Blood-brain barrier dysfunction developed during normal aging is associated with inflammation and loss of tight junctions but not with leukocyte recruitment

Abstract

Background: Functional loss of blood-brain barrier (BBB) is suggested to be pivotal to pathogenesis and pathology of vascular-based neurodegenerative disorders such as Alzheimer's disease. We recently reported in wild-type mice maintained on standard diets, progressive deterioration of capillary function with aging concomitant with heightened neuroinflammation. However, the mice used in this study were relatively young (12 months of age) and potential mechanisms for loss of capillary integrity were not investigated per se. The current study therefore extended the previous finding to investigate the effect of aging on BBB integrity in aged mice at 24 months and its potential underlying molecular mechanisms.

Results: Immunomicroscopy analyses confirmed significantly increased capillary permeability with heightened neuroinflammation in naturally aged 24-month old mice compared to young control at 3 months of age. Aged mice showed significant attenuation in the expression of BBB tight junction proteins, occludin-1 and to lesser extent ZO-1 compared to young mice. In addition, TNF-α in cerebral endothelial cells of aged mice was significantly elevated compared to controls and this was associated with heightened peripheral inflammation. The expression of ICAM-1 and VCAM-1 remained unelevated, and no sign of leukocyte recruitment was observed in aged mice.

Conclusion: The BBB breakdown that occurs during ordinary aging is associated with inflammation and disruption of tight junction complex assembly but not through leukocyte trafficking.

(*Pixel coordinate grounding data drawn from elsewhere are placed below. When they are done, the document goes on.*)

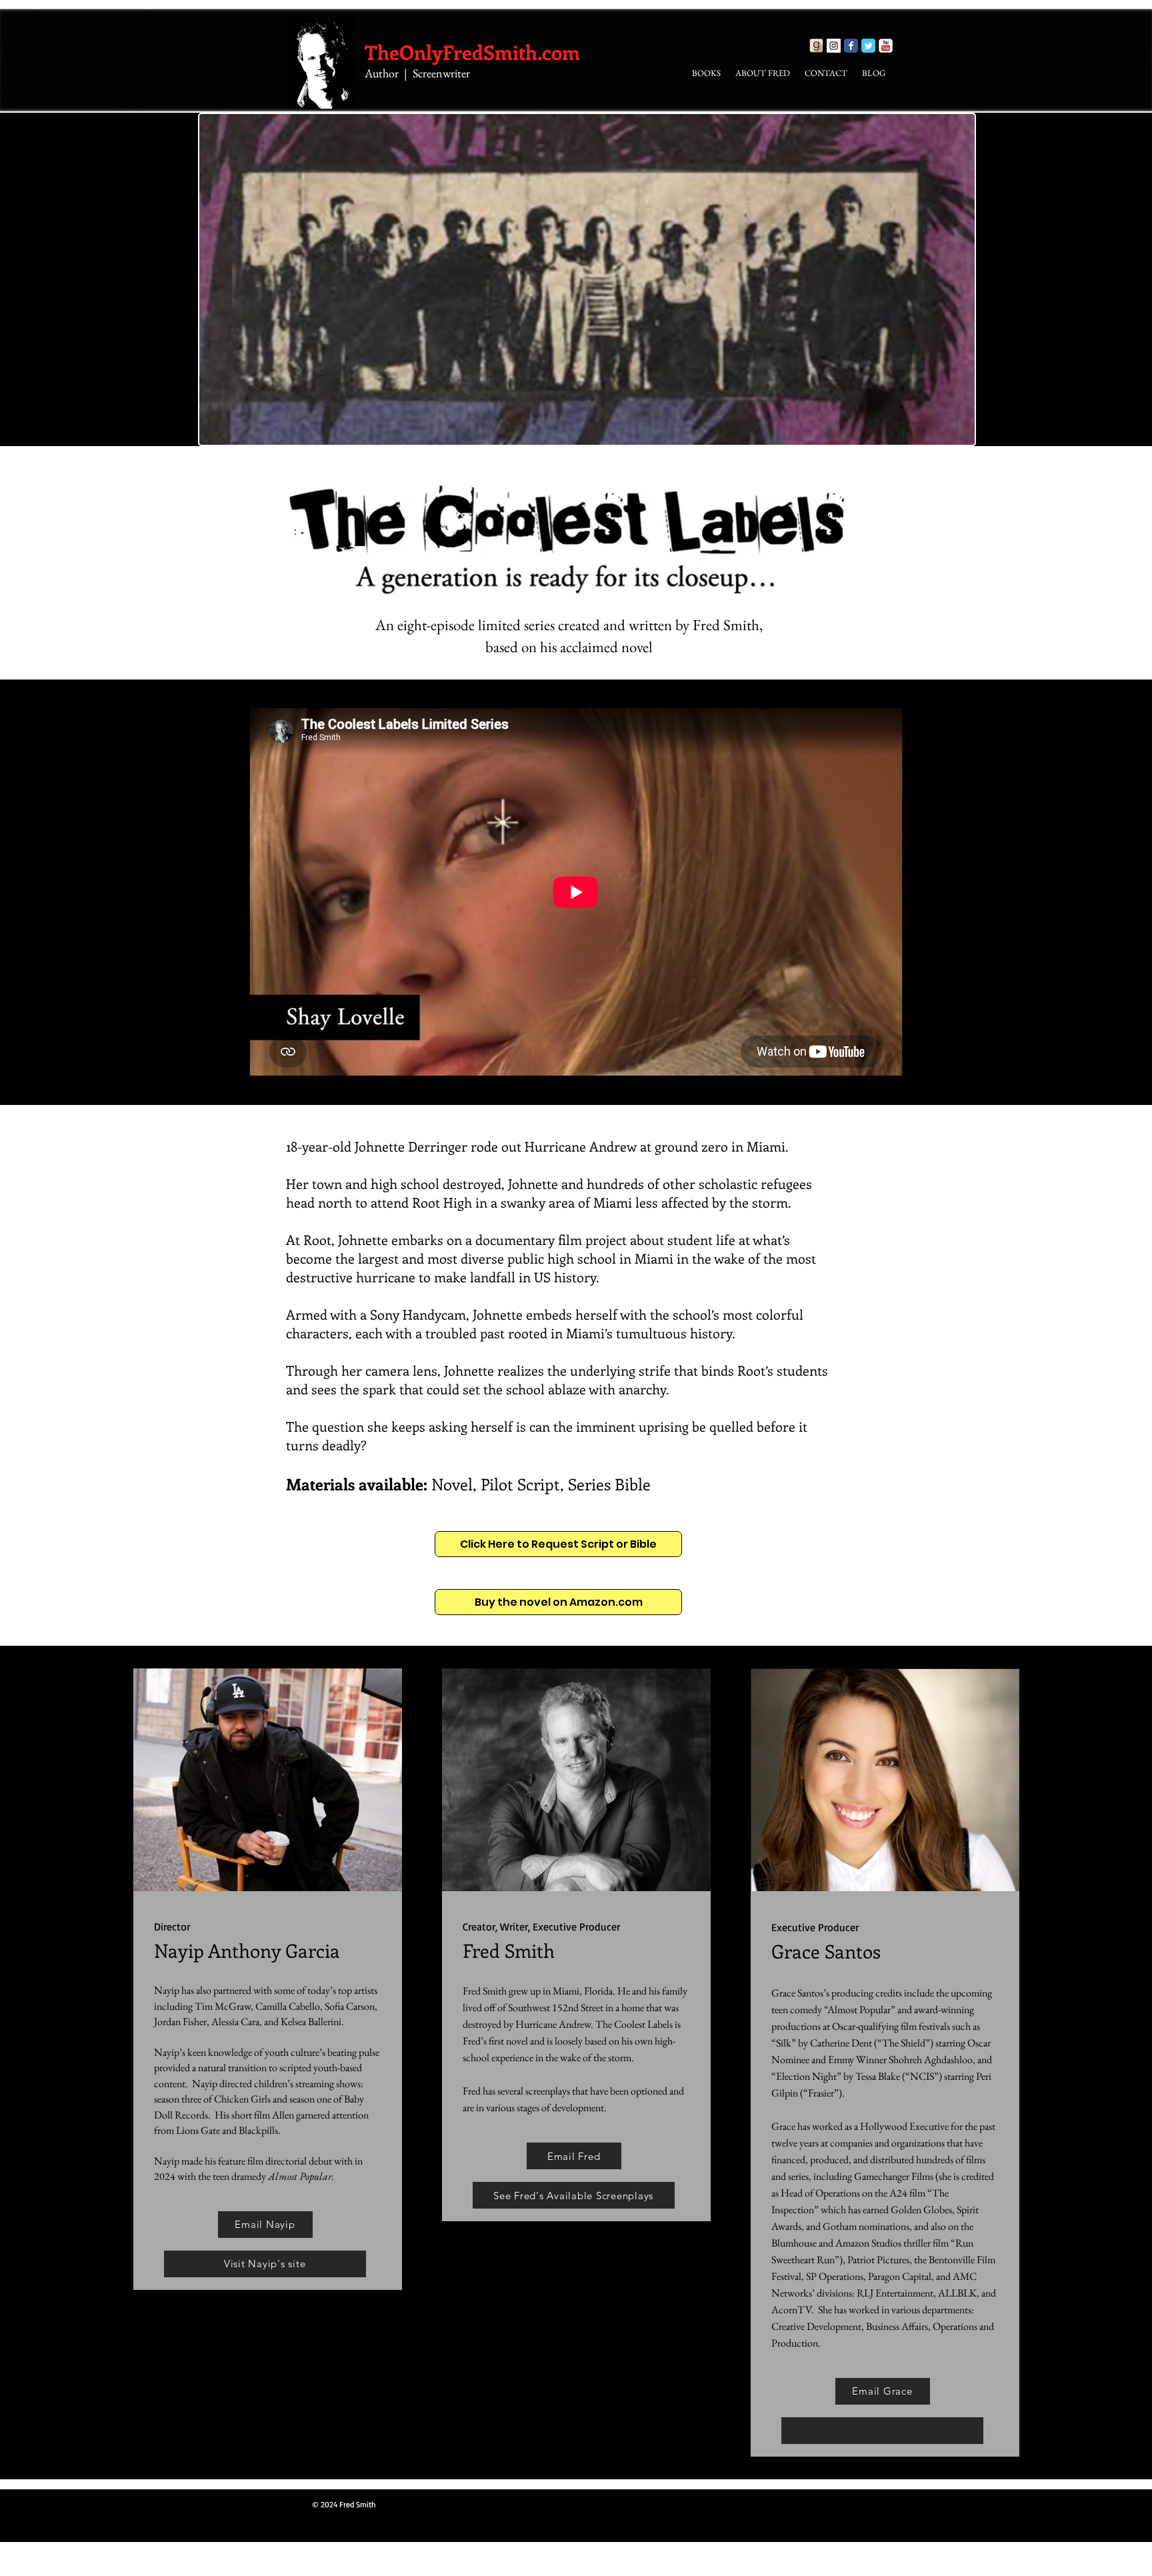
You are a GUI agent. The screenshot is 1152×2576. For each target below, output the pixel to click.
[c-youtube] (886, 46)
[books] (816, 46)
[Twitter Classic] (868, 46)
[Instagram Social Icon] (834, 46)
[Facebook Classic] (851, 46)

Keywords: Aging; Blood–brain barrier; Inflammation; Leukocyte infiltration; Neurodegenerative disorder; Neuroinflammation; Tight junction complex.

Figure 1

Blood–brain barrier integrity and neuroinflammation. (A) The integrity of BBB was assessed by measuring the blood-to-brain extravasation of IgG with semi-quantitative confocal microscopy in the cortex (CTX) and hippocampal formation (HPF) of 3 months old young mice and 24 months old aged mice. The voxel intensity of protein of interest is expressed as per volume unit. Asterisks indicate statistical significance assessed with two-tailed t-test (p < 0.05, n = 6). Representative immunomicrographs are also shown (green = IgG, blue = DAPI, scale bar = 20 μm). (B) The astroglial activation, neuronal ER stress and inflammation were assessed by measuring the expression of GFAP, GRP78 and COX-2 respectively. Representative immunomicrographs are shown (yellow = GFAP, red = GRP78, magenta = COX-2, blue = DAPI, scale bar = 50 μm).

Figure 2

Cerebrovascular tight junction proteins and leukocyte recruitment. BBB tight junction assembly was assessed by measuring endothelial cell expressions of occludin-1 and ZO-1 with flow cytometry in the brains of 3 months old young mice and 24 months old aged mice. Example plots are in (A) and the fluorescent intensity of protein of interest is expressed as per endothelial cell (B). Asterisks indicate statistical significance assessed with two-tailed t-test (p < 0.05, n = 6). (C) Endothelial expression of adhesion proteins, ICAM-1 and VCAM-1, was measured with flow cytometry. (D) The infiltration of leukocytes across the BBB was assessed with immunomicroscopy staining of CD45 immunoreactivity within the perivascular region of entire cortex and hippocampal formation. Representative images are shown. Scale bar indicates 20 μm.

Figure 3

Blood–brain barrier endothelial levels of pro-inflammatory cytokines. The intracellular levels of TNF-α and IL-1β in cerebrovascular endothelial cells were measured with flow cytometry in the brains of 3 months old young mice and 24 months old aged mice. Example plots in (A) and mean of n = 6 in (B). Asterisks indicate statistical significance assessed with two-tailed t-test (p < 0.05, n = 6). (C) The causal association of attenuated BBB tight junction proteins, occludin-1 or ZO-1, with endothelial TNF-α was analyzed with Pearson’s correlation coefficient (n = 12). (D) The association between the cerebrovascular TNF-α and peripheral IL-6 was determined with Pearson’s correlation coefficient (n = 12).